鉄板の上に小麦粉が薄くまかれ、丸い生地が四つ、互いに離れて置かれている。奥のかまどから橙色の光がにじみ出て、生地の側面を温める。表面には指先で押した跡が残り、縁は白い色のままだ。
こうした台所に入ると、目より鼻が反応する。小麦のにおいと熱気が混ざって顔のほうへ上がってくると、吸い込む息が自然と深くなり、肩が半寸ほど下がる。手は何かをつかまないまま脇に置かれ、足の裏が床に広く触れる。
待つことが息苦しくない時間がある。今できることがないという事実が焦りにならず、むしろ体をほぐしてくれる瞬間がそうだ。

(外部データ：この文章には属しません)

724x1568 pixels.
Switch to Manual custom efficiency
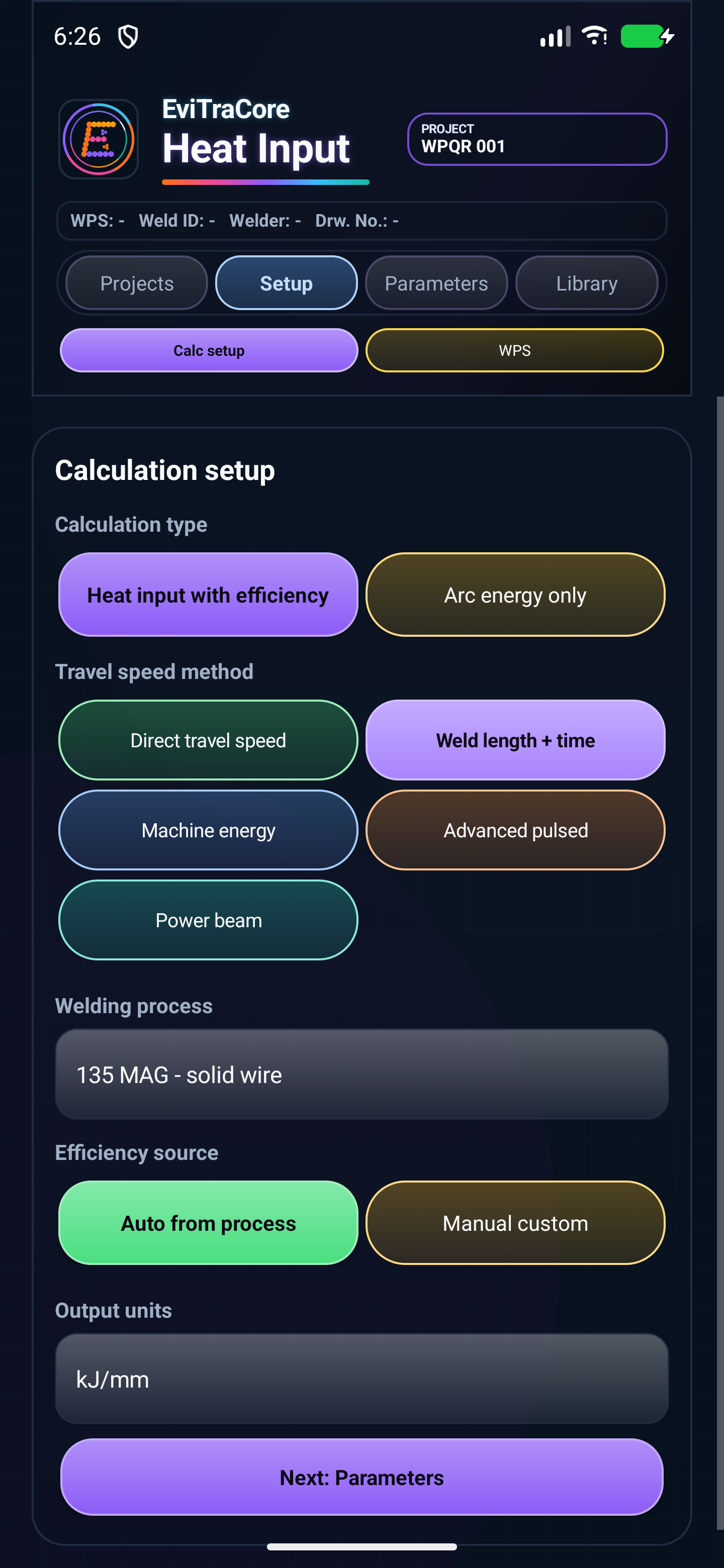click(515, 1223)
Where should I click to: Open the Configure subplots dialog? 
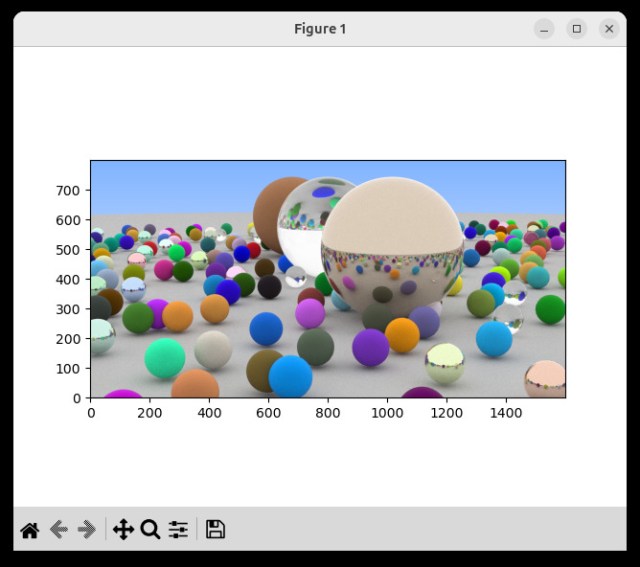[x=179, y=530]
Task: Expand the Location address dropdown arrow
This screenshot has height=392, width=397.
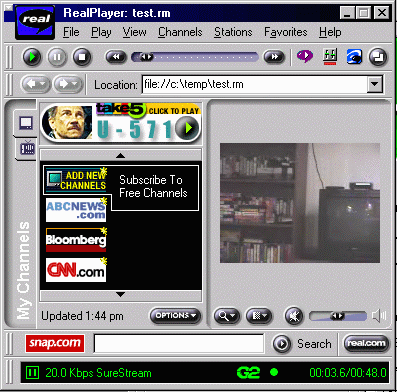Action: pos(375,84)
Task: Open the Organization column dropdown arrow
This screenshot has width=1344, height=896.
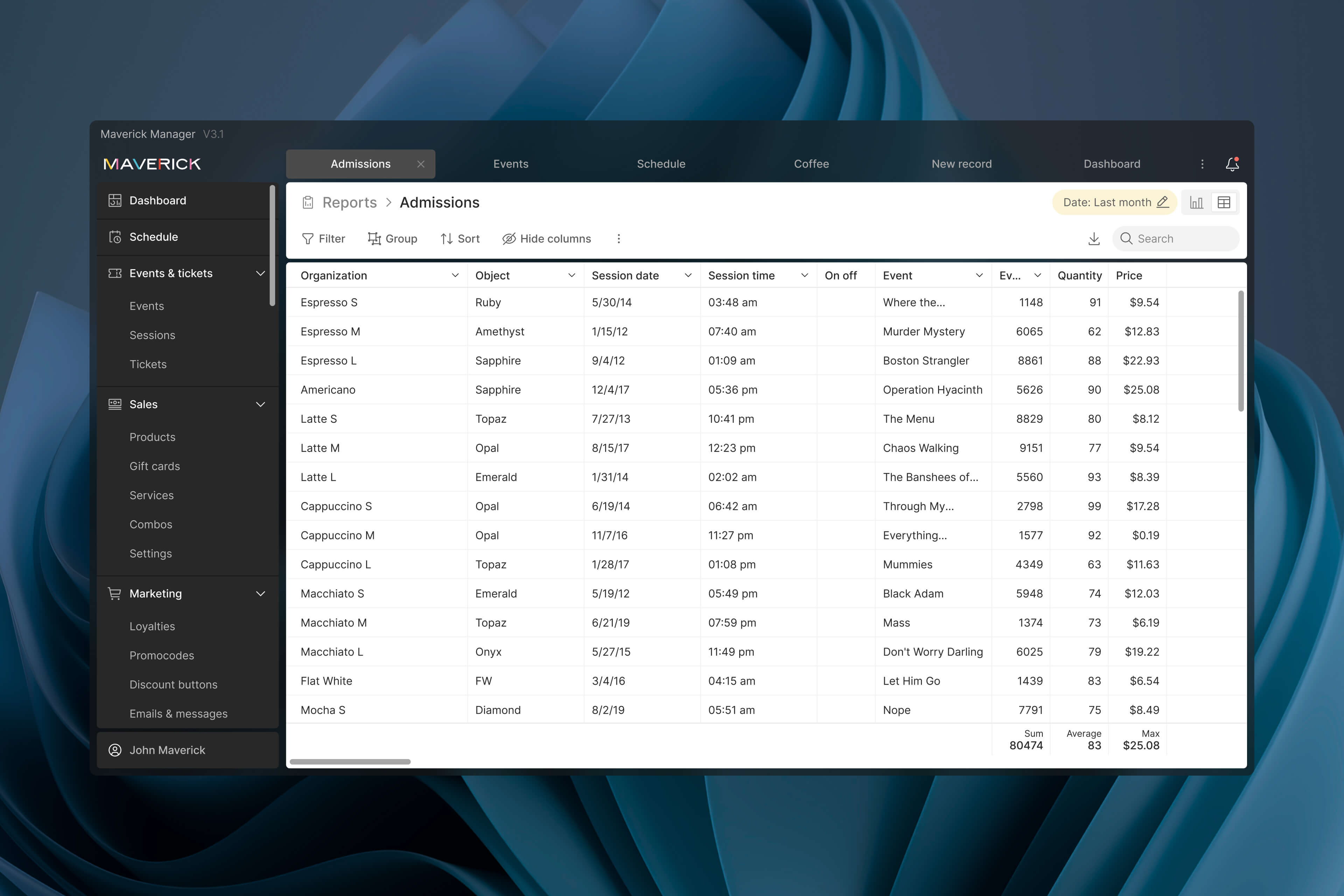Action: pos(455,275)
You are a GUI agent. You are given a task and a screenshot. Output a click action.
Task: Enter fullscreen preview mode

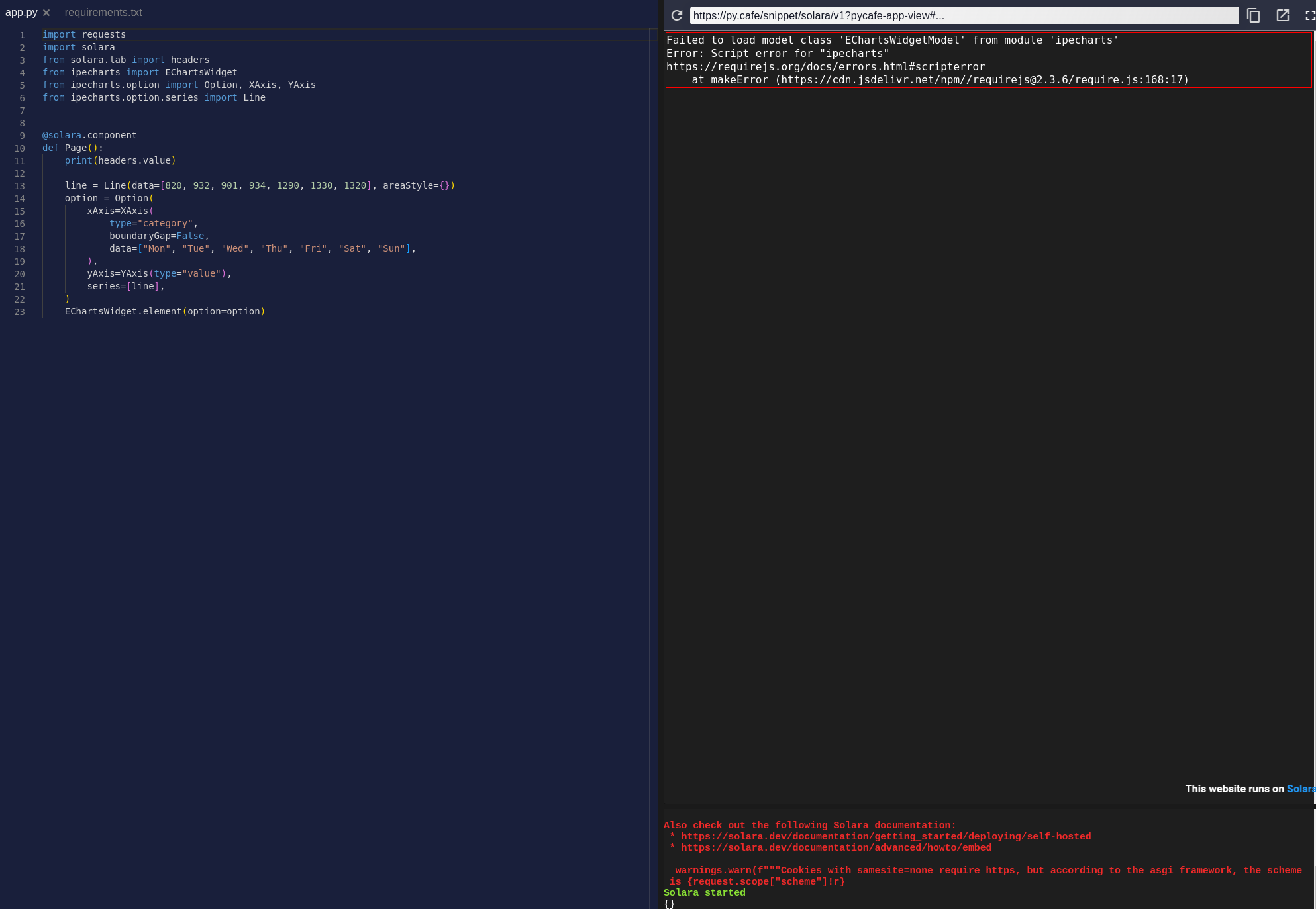1309,15
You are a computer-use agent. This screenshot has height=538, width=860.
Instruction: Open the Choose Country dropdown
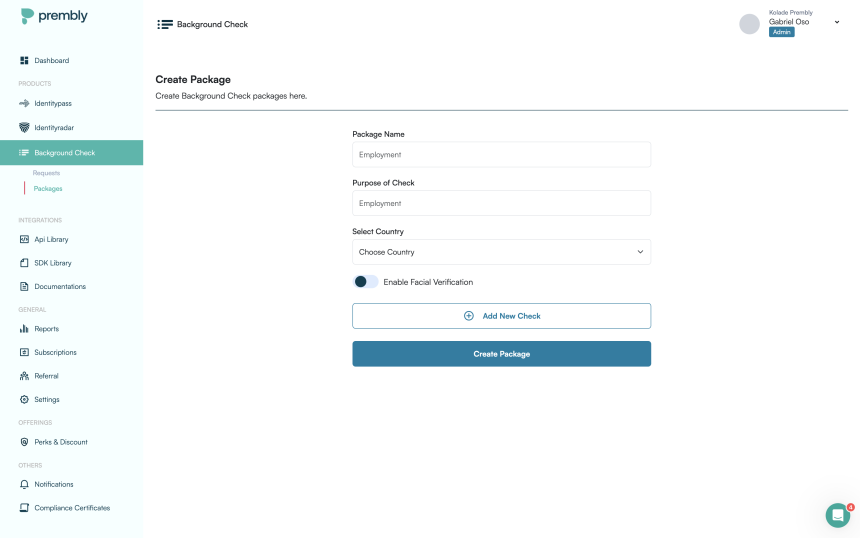click(501, 252)
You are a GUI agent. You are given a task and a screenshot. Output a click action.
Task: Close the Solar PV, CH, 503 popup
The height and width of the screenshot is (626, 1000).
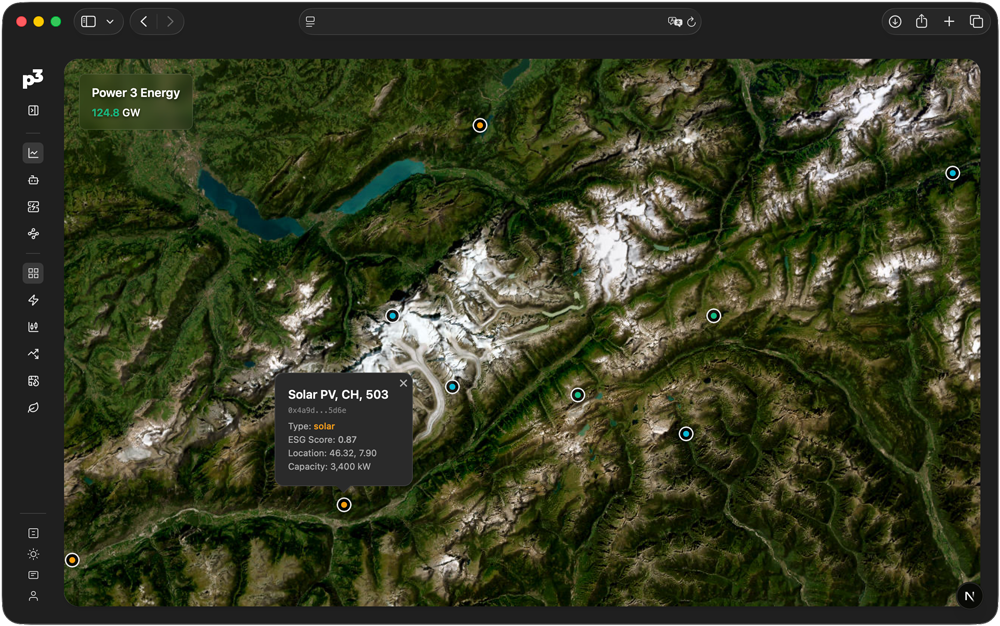click(403, 383)
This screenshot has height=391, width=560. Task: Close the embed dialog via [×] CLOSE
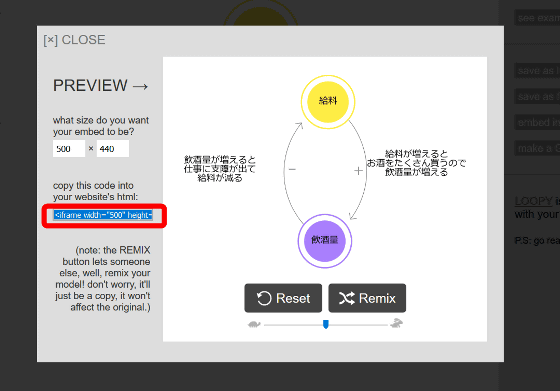(x=74, y=40)

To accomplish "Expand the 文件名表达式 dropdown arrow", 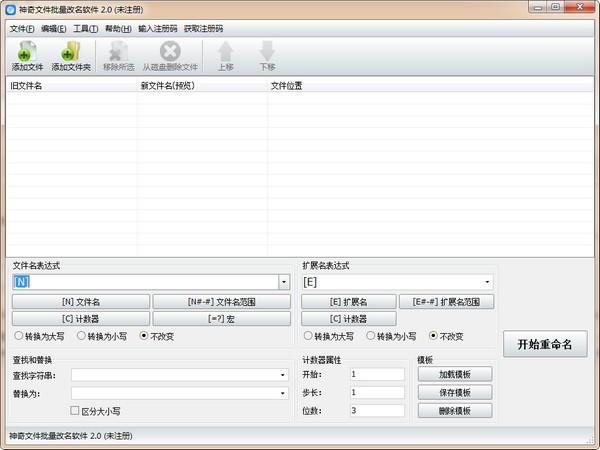I will 284,283.
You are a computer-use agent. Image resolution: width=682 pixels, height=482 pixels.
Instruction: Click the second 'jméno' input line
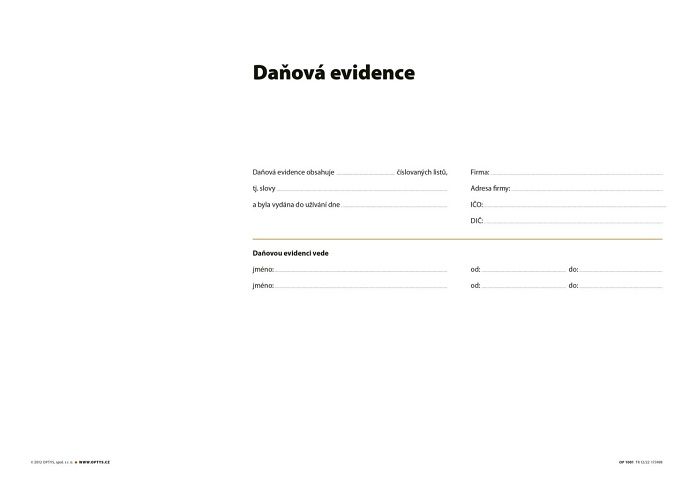[361, 286]
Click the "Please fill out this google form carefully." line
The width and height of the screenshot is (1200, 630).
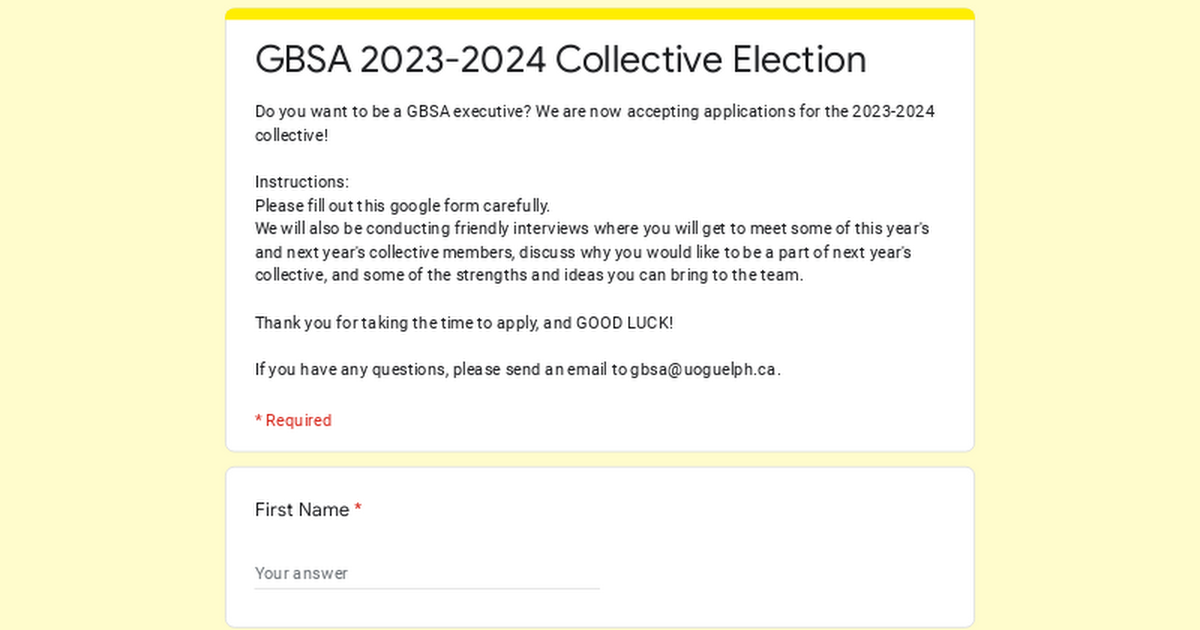click(x=402, y=206)
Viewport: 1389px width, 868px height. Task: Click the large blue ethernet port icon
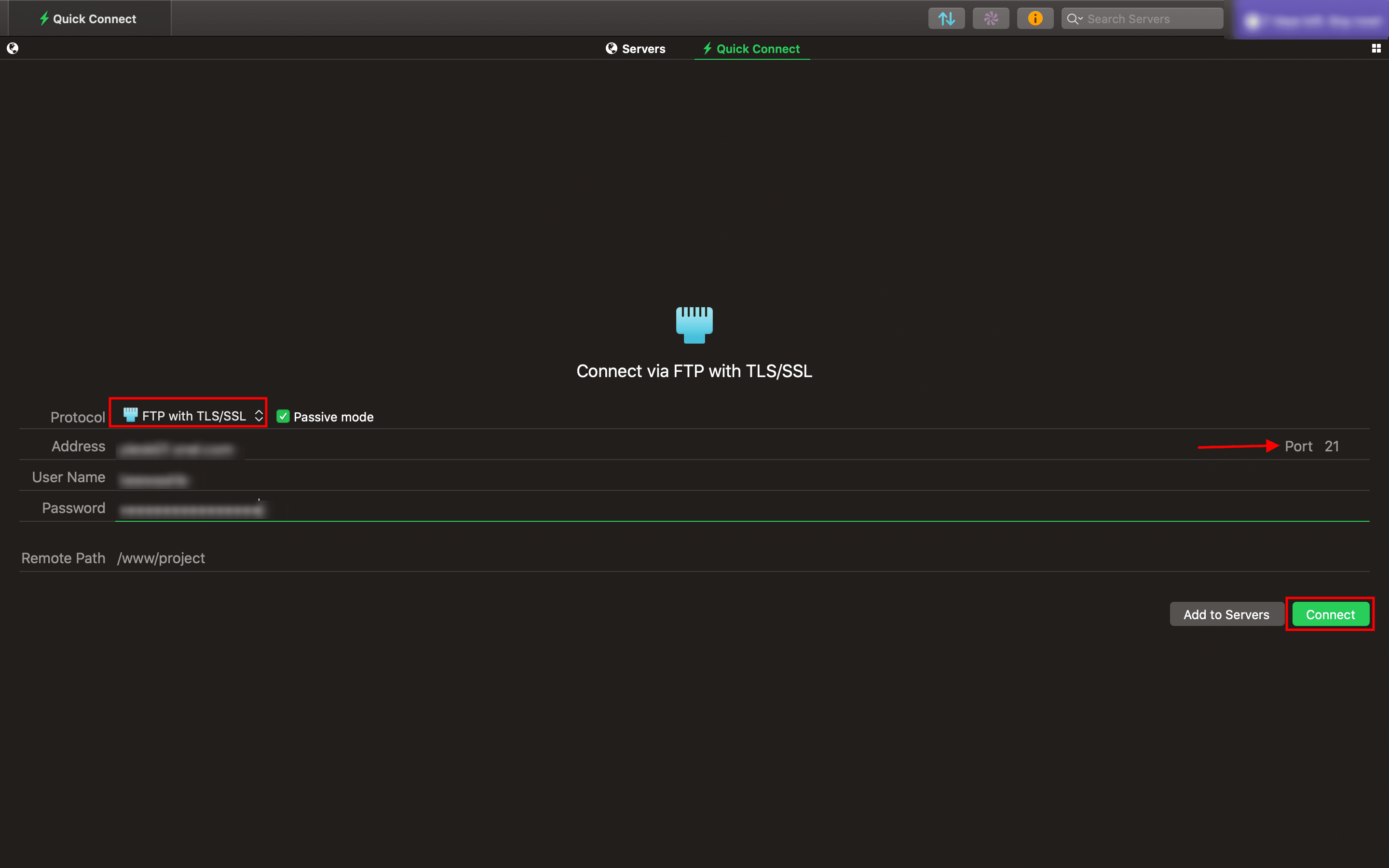(694, 325)
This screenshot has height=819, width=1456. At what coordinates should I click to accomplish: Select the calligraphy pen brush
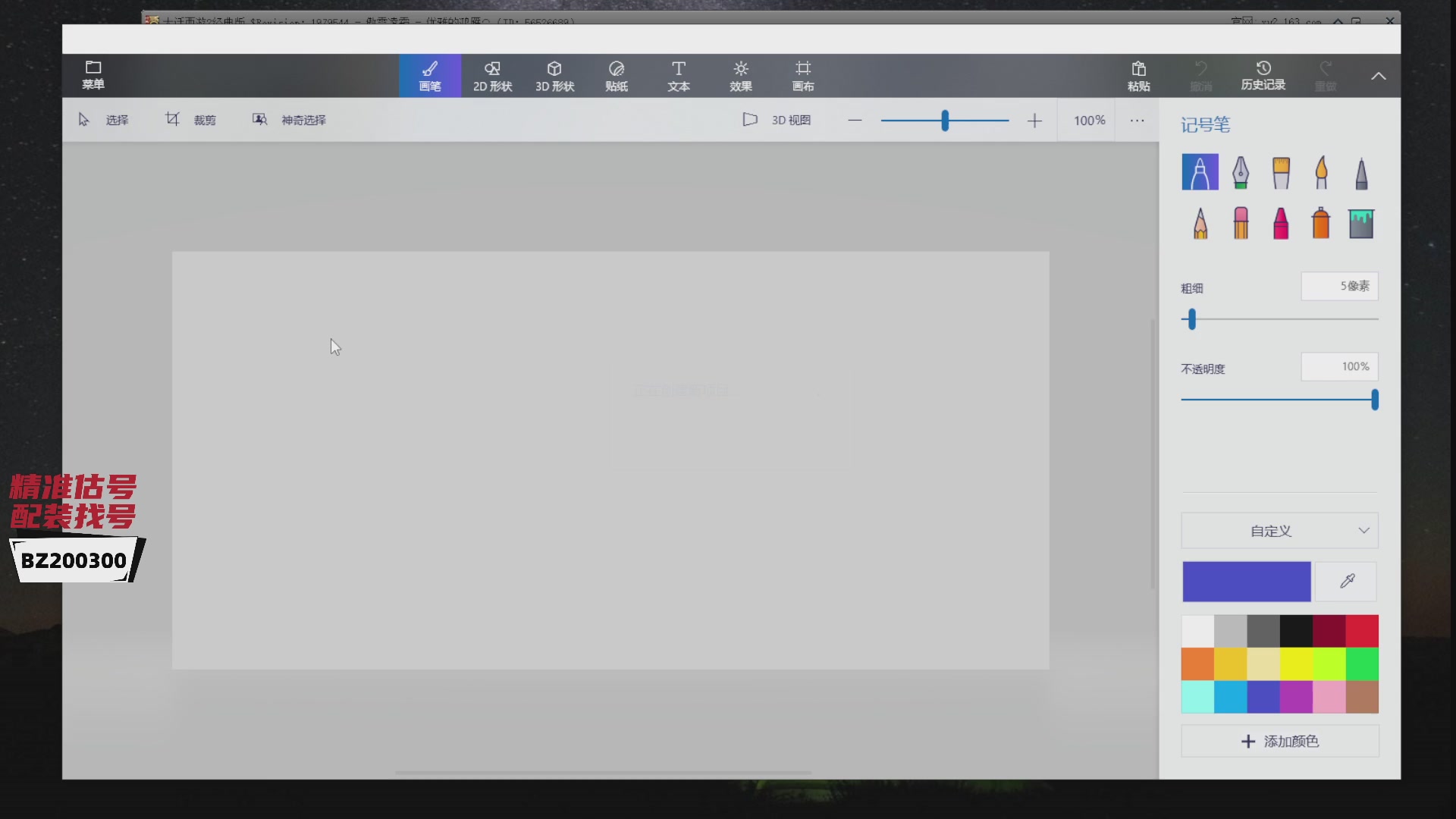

台所でなくてもかまわない。今いる場所で鼻からゆっくり吸い込みながら、どんなにおいが混ざっているか三つだけ探してみよう。コーヒー、紙、窓の外の空気のようなもの。数えている間に息はひとりでに長くなるので、わざわざ調節しなくてもいい。
においを数えることは信号待ちの前でもできる。青信号を待ちながら鼻先に入ってくるものを数える間に、肩の高さがどのあたりかを横目で見ておける。耳の近くまで上がっているか、かばんのひものほうへ片方だけ傾いているか確かめる程度でいい。変わっても変わらなくても書き留める必要はなく、ただ見たままにしておいてもいい。
生地は今も静かにふくらんでいる。誰も見ていない間も。